Le travail vous a-t-il permis de rester en forme ?

- Probablement oui ! Même maintenant, alors que je devrais déjà prendre ma retraite, je ne peux pas. Ça me vient, je m'assieds devant l'ordinateur pour écrire quelque chose, mais au même moment je me dis que ça ne sert à rien de le faire.

Que retenez-vous de vos parents, comment vivaient-ils ?

- Je suis très en colère maintenant que je n'ai pas prêté attention à la façon dont mes parents vivaient. Je suis très triste de ne pas pouvoir revenir en arrière et raconter comment nous avons vécu.Nous menions une vie tout à fait normale. Mon frère et moi, après la fin du collège, à 14 ans, sommes allés étudier à l'American College, nous avons quitté la maison, il y avait une pension là-bas. Et je ne me souviens de rien de spécial - nous avons mûri en tant qu'hommes, c'est tout.

Qu'est-il arrivé à votre maison ?

- Le 10 janvier 1944, il a été détruit par une bombe qui est tombée directement d'en haut. C'est là que la saga de l'itinérance de ma famille a commencé. Mon père est né en 1882, décédé en 1947 des suites d'un accident vasculaire cérébral. Ma mère a vécu un peu plus longtemps, c'était une chrétienne très fervente, elle a accepté plus facilement le changement dans nos vies, ainsi que la mort de mon père.

Avez-vous eu un problème de santé plus grave au fil des ans ?

- J'ai aussi traversé la prison, j'ai été gardé dans une mine de charbon, j'ai creusé du charbon avec une pioche.

J'ai traversé une grande adversité, y compris la santé,

mais parce que j'étais toujours optimiste à propos de tout, j'ai pris vie. Maintenant, il est facile de dire que j'ai enduré, mais j'ai vraiment rassemblé la force de protéger ma vie et ma santé.

Y a-t-il une chance que les soins de santé dans notre pays changent pour le mieux ?

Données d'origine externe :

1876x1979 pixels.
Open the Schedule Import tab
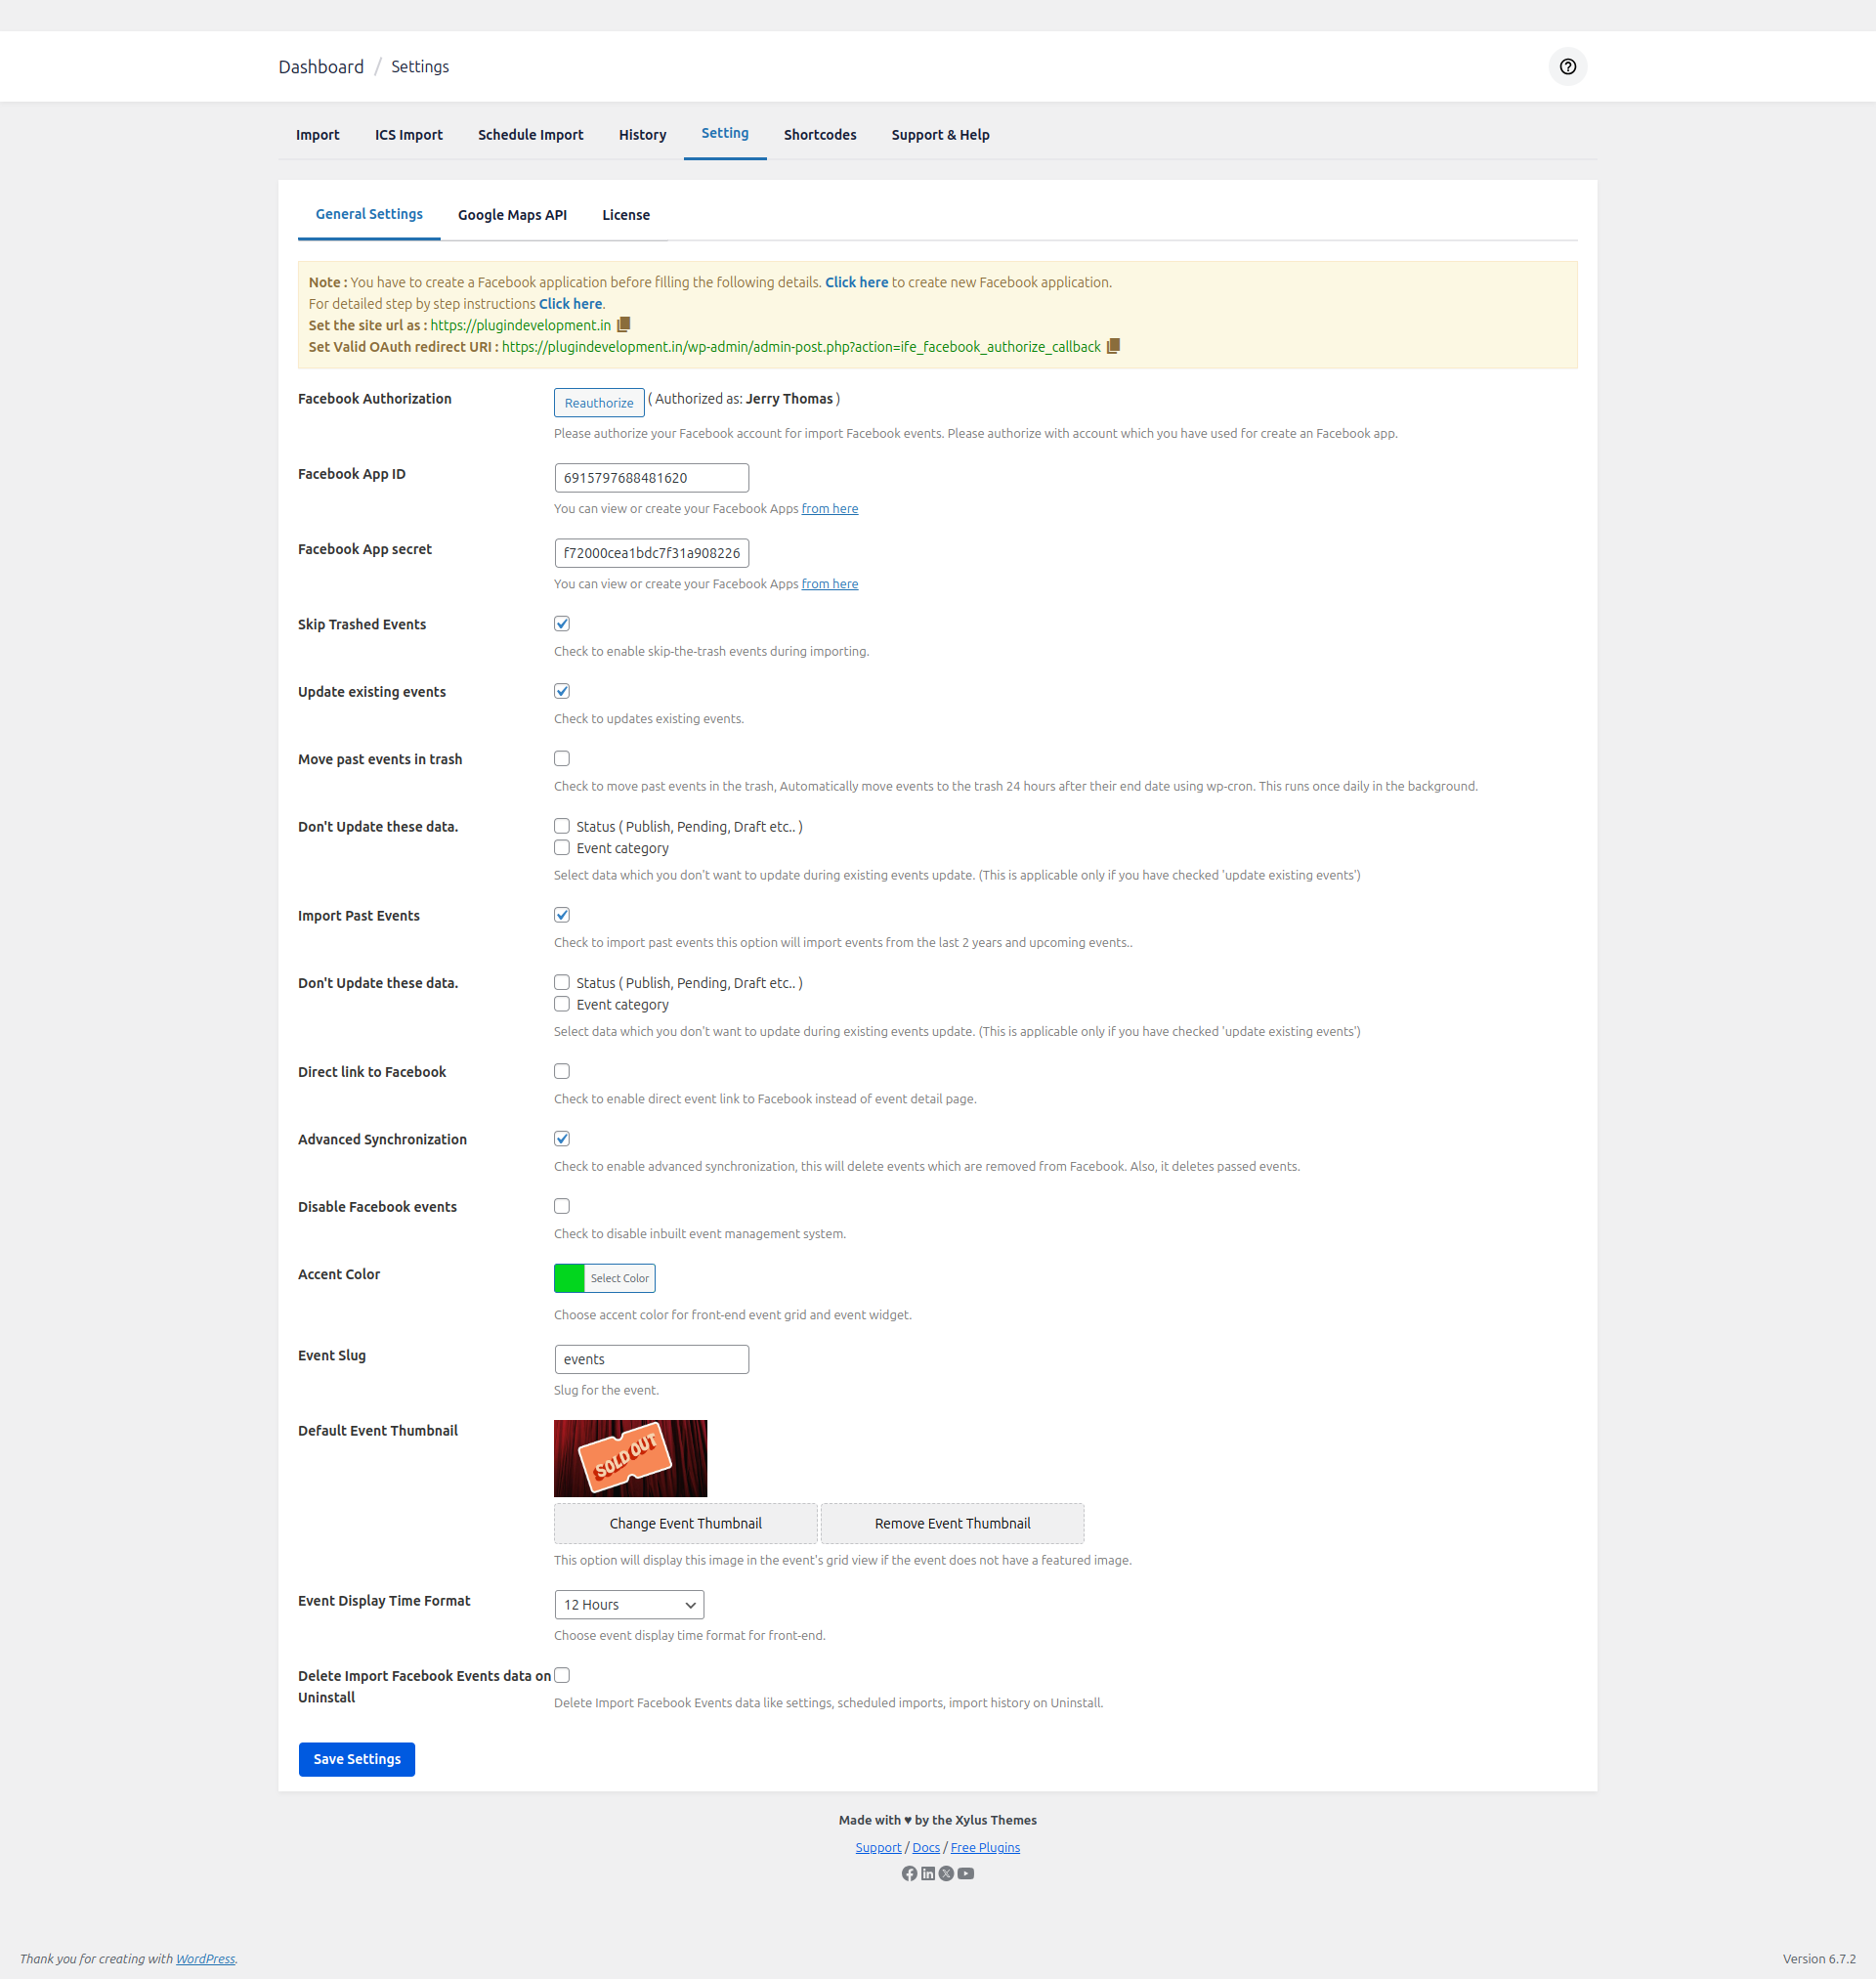(530, 135)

- Cela ne dépend que de la bonne volonté des gouvernants. Pour l'instant, rien ne change, mais je suis sûr que la Bulgarie deviendra un endroit où il fait bon vivre. À l'heure actuelle, notre pays a mis le pied sur une voie qui mène à un avenir radieux. Je le dis avec toute ma responsabilité - nous serons en bonne santé, bons, heureux, les malades seront peu nombreux.

Qui se soucie de toi ?

- Ma femme bien-aimée, ma femme Dorcheto. Maintenant qu'il fait froid, j'essaie de ne pas sortir car je tombe très facilement malade. Je ne pense pas avoir besoin d'attraper un rhume de force. Les virus et les bactéries sont partout, peu importe où je vais. Chez moi c'est cosy, chaleureux, mes proches sont autour de moi, Je ne pense pas aux maladies.

Avec quoi ne veux-tu pas sortir, même à cet âge ?

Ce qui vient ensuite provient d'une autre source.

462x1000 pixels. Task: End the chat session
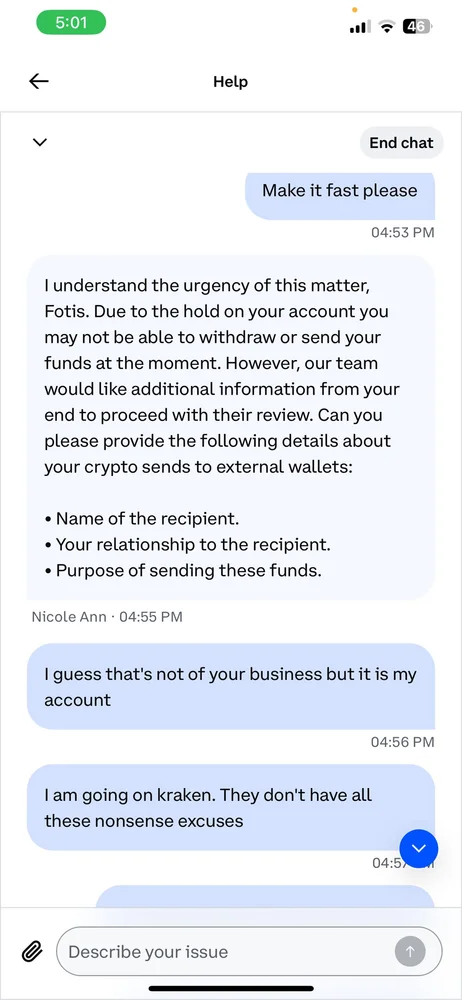click(401, 143)
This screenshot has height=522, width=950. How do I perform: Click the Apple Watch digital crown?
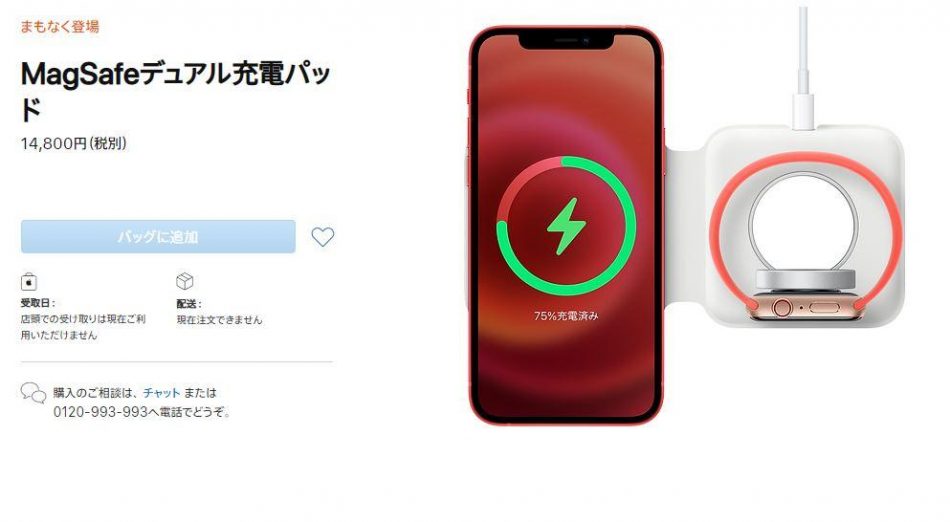click(x=782, y=308)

- Pas à ce jour des crapules ! Je suis très ennuyé par de telles personnes. Ainsi que de la méchanceté et de l'hypocrisie, de cacher votre véritable opinion avec des mots nobles, car vous ne pouvez pas la cacher avec des mots simples. Je suis un optimiste, je pense que le bien l'emportera.

Où le Bulgare a-t-il perdu sa dignité, son sens des responsabilités envers son foyer, sa famille et sa santé ?

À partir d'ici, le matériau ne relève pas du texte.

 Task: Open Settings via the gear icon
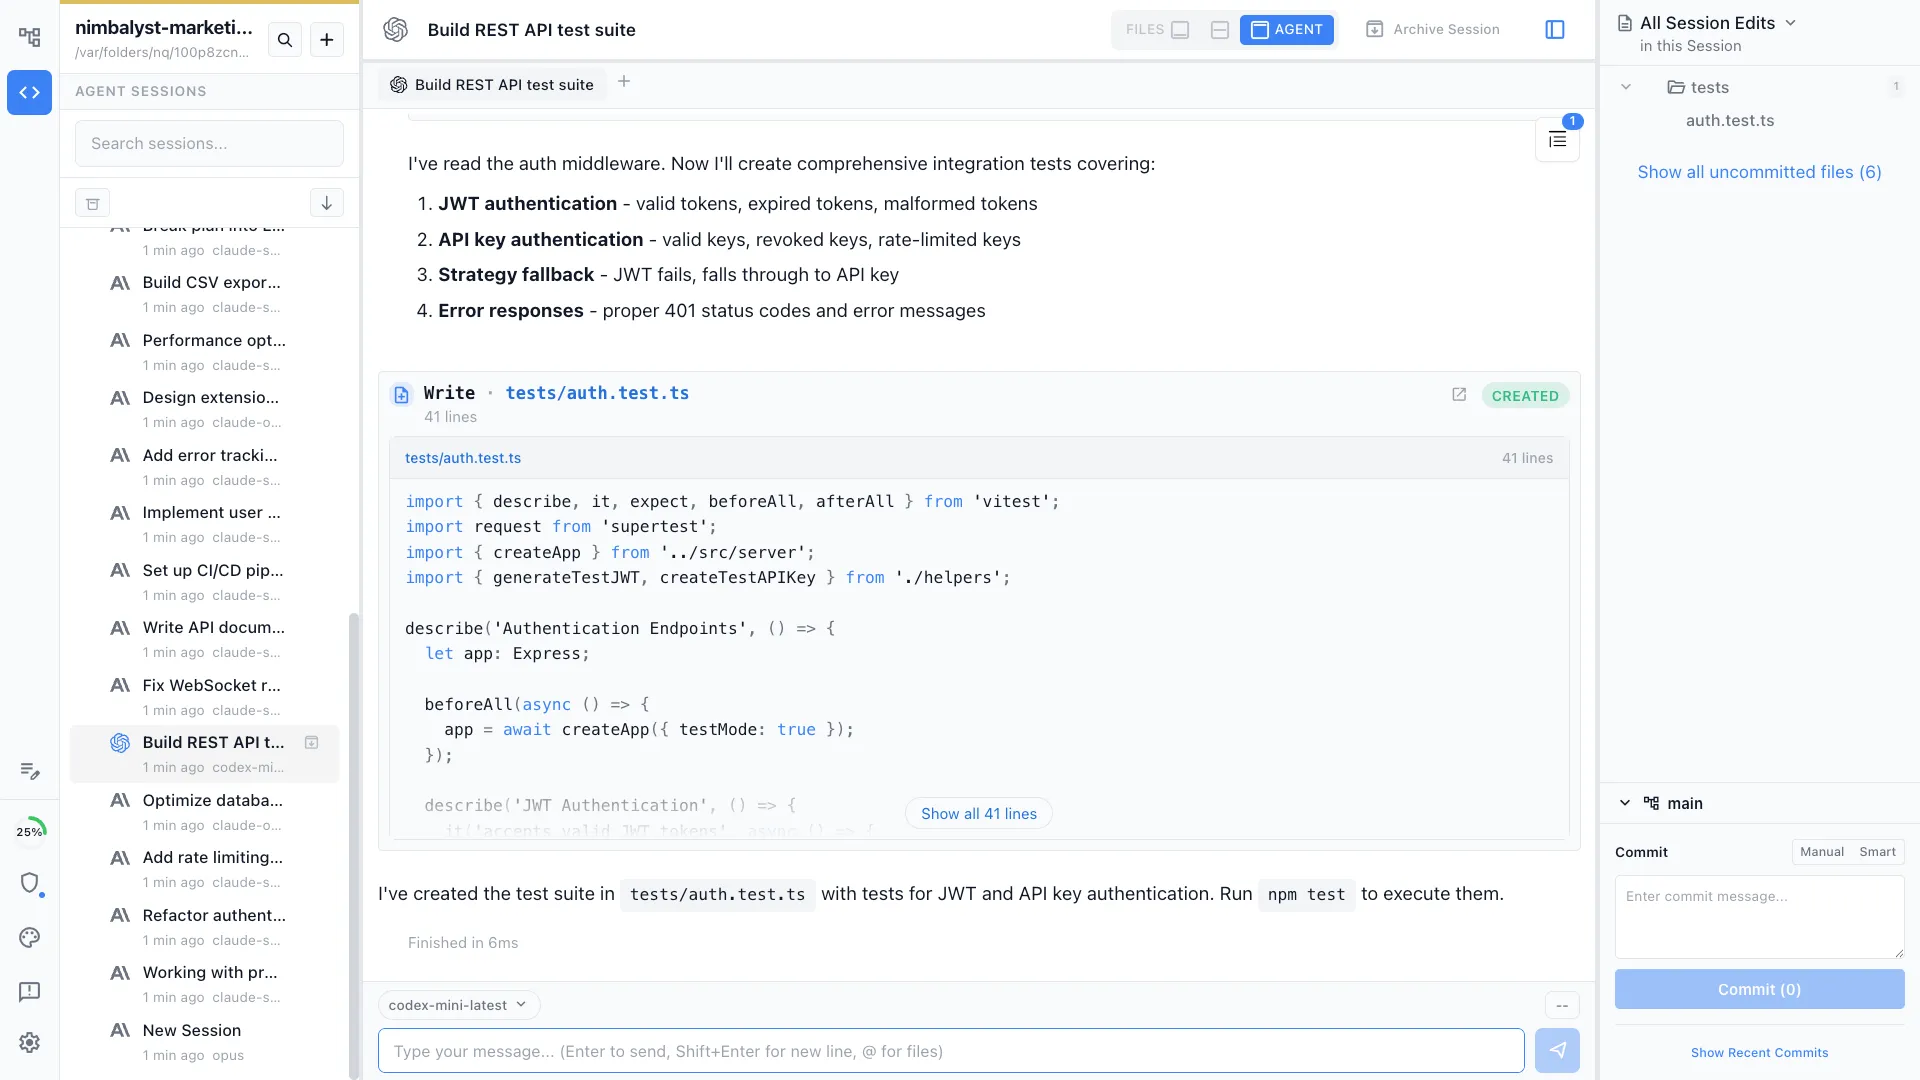[29, 1042]
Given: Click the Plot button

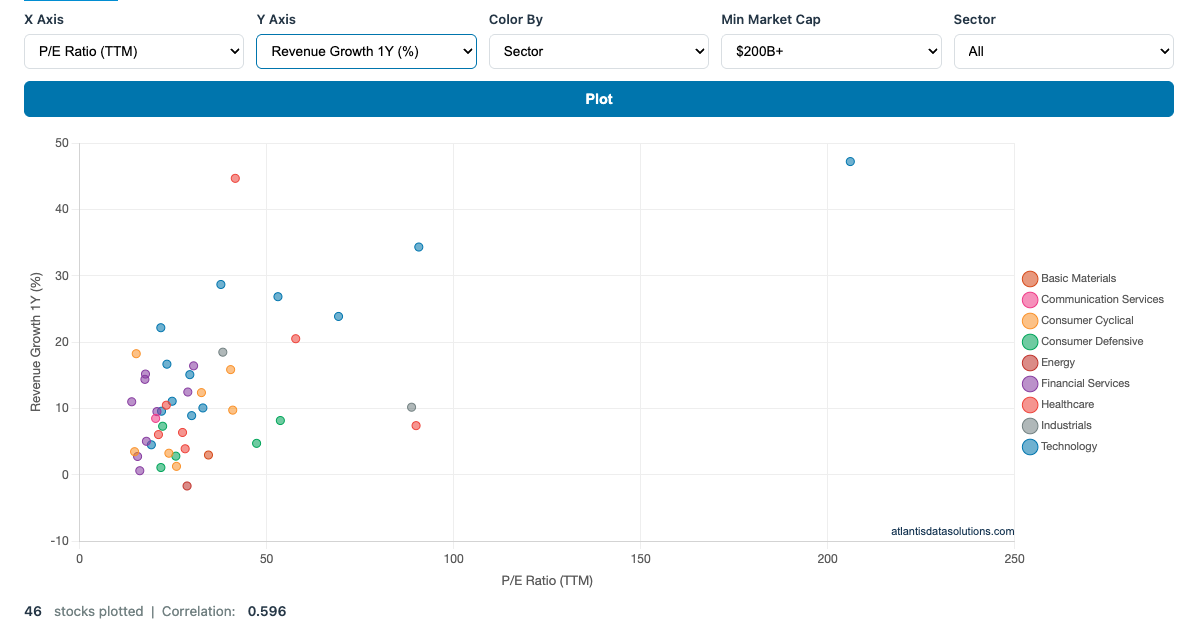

- Dans la transformation de notre pays, dans notre dépendance aux autres. Mais je veux vraiment qu'on arrête de dire que la Bulgarie est le pays le plus pauvre. Ce n'est pas vrai, il faut arrêter de "s'en vanter". Pauvre signifie ne pas avoir, et la Bulgarie a de telles richesses qu'un Bédouin du désert d'Arabie ne croira pas que nous en ayons à notre disposition. Nous vivons au paradis ! Mais, malheureusement, nous ne le méritons pas.

Je lis sur la "mafia du bois". Ces inondations viennent des forêts coupées, il n'y a personne pour les arrêter - ils sont en bonne santé, ils font ce qu'ils veulent, il n'y a personne pour les punir.

Je souhaite à vos lecteurs un esprit très sobre, soyez en bonne santé, atteignez mon âge et dépassez-le. Malheureusement, aussi étrange que cela puisse vous paraître, nous parlons à l'un des moments fatidiques pour la Bulgarie.